In 1968, Noyce and Moore formed Intel which developed microprocessor chips used in several Personal Computers most noted was IBM’s Personal Computer (PC). In 1980, IBM hired Bill Gates’ company Microsoft to develop the Operating System (OS) for the PC. Blinded by the success of its mainframe computers, IBM neglected the market potential of the PC and allowed others to clone them and moreover allowed Gates to keep the rights to its OS. Microsoft continued to improve on its OS and the rest is history. Because of such innovations, mainframe computers, which dominated the first three decades of computing were replaced by a more distributed process centered around PCs.
As integrated circuits continued to expand in accordance with Moore’s law, the bit size and speed of computers increased along with the miniaturization and sophistication of digital devices. Furthermore, assembly languages were replaced by higher-ordered software languages such as C and C++; thus, forming the spine of a new body of software-driven computers.
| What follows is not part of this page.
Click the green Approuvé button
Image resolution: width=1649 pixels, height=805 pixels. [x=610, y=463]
Such devices introduced a new type of social awareness, homogeneity and access to information via the Internet.
Once known for the hardware that it produced, Silicon Valley is now known as the Mecca of Social Media innovation. The ubiquitous presence of smartphones, in the dawn of this century, is a merger of wireless technologies and computers developed in the previous century. All of this started with the light bulb as if the light that emanated was a beacon, symbol and a metaphor for brighter ideas to come in the 20th century and beyond.
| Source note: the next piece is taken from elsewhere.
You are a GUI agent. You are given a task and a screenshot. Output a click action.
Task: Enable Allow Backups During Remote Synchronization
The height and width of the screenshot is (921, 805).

I am fortunate to have been born during interesting times, to be a proud native son of Roselle, to have started (and later return to end) my engineering career at General Electric and to have spent thirty years working for Fairchild. During my youth, I heard stories about my hometown being the first town in the world to have electricity and the achievements of the radio station in Roselle Park. Such stories inspired me to become an engineer. In this regard, and others, this story is an analog of my American journey.